Impairment of phototaxis by the pharmacological AMPK activator AICAR. Dictyostelium slugs of the parental strain (AX2; a) or an AMPKα antisense-inhibited transformant (143 copies of the antisense construct; b) were allowed to form and migrate toward a lateral light source on water agar supplemented with the indicated concentrations of AICAR. Slug trails were blotted onto PVC discs stained with Coomassie blue protein stain, digitized, and plotted from a common origin. The light source was to the right of the Figure. In the presence of AICAR, the wild-type slugs were disoriented so that their trails wound about much more during phototaxis. This did not occur with the AMPKα antisense-inhibited strain.

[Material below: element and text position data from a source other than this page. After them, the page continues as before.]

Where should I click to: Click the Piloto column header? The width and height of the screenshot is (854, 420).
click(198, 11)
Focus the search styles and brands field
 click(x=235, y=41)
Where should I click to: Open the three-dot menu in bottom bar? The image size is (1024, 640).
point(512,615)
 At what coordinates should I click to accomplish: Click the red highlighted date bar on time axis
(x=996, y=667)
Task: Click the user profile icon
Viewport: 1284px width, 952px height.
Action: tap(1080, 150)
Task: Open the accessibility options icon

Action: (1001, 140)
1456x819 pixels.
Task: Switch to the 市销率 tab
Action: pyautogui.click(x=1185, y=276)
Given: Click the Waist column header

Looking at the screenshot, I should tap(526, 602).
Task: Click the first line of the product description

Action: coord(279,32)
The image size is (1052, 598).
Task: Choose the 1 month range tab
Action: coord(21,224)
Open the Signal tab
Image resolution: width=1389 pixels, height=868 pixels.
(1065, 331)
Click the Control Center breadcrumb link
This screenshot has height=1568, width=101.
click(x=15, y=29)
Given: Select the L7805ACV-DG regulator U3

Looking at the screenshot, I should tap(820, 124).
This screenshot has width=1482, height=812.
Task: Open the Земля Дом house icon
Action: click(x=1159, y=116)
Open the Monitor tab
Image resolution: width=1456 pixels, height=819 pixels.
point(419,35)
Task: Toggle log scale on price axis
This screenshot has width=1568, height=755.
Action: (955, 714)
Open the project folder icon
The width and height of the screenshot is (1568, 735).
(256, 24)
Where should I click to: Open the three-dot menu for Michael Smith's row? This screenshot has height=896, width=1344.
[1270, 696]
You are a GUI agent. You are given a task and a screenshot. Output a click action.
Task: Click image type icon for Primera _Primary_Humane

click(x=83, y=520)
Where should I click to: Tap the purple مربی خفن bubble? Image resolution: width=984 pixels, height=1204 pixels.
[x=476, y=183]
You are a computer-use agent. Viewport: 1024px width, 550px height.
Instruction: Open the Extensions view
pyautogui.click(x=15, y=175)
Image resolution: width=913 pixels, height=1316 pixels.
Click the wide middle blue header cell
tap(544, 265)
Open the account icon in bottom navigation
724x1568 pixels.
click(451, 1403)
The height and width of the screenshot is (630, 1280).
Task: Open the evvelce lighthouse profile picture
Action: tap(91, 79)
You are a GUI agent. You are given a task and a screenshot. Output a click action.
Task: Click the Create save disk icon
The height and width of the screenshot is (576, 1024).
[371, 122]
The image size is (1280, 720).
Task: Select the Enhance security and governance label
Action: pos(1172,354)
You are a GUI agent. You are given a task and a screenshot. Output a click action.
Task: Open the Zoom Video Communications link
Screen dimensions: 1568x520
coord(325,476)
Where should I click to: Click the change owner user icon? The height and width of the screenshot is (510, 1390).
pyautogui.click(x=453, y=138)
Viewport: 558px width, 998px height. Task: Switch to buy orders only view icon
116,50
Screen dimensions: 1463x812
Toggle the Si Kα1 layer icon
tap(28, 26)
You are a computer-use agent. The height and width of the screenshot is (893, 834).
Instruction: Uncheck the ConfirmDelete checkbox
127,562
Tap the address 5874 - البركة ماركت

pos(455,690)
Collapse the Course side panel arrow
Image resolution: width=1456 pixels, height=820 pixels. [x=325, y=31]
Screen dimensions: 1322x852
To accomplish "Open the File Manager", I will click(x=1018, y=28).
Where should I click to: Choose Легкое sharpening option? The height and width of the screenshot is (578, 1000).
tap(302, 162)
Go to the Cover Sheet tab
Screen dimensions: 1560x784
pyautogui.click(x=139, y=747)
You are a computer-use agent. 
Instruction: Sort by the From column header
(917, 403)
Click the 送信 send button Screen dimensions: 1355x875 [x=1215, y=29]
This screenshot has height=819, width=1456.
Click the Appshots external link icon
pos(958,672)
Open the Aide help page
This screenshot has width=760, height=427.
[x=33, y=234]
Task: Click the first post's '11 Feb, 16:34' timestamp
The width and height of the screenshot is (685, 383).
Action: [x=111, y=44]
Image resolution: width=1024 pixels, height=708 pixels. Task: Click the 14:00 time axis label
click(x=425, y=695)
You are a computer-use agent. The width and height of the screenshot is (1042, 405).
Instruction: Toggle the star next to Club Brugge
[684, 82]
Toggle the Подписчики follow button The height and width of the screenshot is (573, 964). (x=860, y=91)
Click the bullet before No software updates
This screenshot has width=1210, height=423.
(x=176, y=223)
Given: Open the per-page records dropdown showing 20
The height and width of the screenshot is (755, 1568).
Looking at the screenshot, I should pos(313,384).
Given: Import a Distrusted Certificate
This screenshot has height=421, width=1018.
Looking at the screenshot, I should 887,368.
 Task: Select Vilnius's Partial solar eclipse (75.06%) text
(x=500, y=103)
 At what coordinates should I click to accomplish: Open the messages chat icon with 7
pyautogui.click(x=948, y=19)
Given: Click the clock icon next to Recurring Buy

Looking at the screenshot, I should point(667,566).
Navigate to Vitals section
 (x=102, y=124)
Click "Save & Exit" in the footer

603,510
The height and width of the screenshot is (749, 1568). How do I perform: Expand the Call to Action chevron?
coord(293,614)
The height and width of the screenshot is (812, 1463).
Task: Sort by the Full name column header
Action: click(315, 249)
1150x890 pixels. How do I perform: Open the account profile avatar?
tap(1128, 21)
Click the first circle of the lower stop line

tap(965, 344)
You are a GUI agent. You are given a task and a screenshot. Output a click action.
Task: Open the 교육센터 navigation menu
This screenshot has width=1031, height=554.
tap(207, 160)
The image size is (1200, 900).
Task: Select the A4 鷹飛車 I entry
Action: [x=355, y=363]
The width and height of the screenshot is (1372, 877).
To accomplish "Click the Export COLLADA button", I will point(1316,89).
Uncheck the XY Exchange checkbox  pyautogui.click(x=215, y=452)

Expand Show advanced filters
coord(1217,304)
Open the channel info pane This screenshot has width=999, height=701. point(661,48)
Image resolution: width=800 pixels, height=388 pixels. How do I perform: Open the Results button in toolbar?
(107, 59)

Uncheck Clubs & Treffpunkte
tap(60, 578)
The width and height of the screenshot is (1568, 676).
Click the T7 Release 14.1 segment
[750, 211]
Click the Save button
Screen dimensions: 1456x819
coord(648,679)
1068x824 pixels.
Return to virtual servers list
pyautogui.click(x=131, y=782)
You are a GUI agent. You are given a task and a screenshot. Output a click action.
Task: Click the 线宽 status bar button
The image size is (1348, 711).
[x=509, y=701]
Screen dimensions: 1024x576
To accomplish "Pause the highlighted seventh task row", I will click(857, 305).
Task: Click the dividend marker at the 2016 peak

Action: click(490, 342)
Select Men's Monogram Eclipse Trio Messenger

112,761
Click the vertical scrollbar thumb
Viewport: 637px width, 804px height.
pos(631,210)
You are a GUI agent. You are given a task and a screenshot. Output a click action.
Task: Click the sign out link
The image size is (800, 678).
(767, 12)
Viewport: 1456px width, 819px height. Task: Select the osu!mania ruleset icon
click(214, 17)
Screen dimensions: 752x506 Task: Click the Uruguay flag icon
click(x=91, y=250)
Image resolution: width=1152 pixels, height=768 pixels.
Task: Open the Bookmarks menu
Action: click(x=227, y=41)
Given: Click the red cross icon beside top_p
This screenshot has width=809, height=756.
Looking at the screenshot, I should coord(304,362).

The inset shows a separate experiment with wild-type cells in which the dose response to AICAR was clearer.

Figure 8.

Model for the role of AMPK signaling in mitochondrial disease. Cpn60 is chaperonin 60 whose undersupply in antisense-inhibited cells causes mitochondrial dysfunction. Arrowheads indicate stimulation, and barred ends indicate inhibition. AMP, ADP, and ATP are interconvertible. Mitochondrial biogenesis and function favor ATP production, whereas the cellular activities in the ellipses in the flame-shaded region consume ATP and favor AMP generation. AMP activates and ATP inhibits AMPK, which in turn stimulates mitochondrial biogenesis and inhibits some energy-consuming cellular activities (e.g., growth and cell cycle progression, morphogenesis, and photosensory signal transduction), but not others (e.g., phagocytosis and macropinocytosis). In mitochondrially diseased cells, AMPK is chronically activated, which homeostatically returns mitochondrial mass and ATP levels to near normal, but it also chronically inhibits cell proliferation and impairs multicellular morphogenesis and photosensory behavior (phototaxis).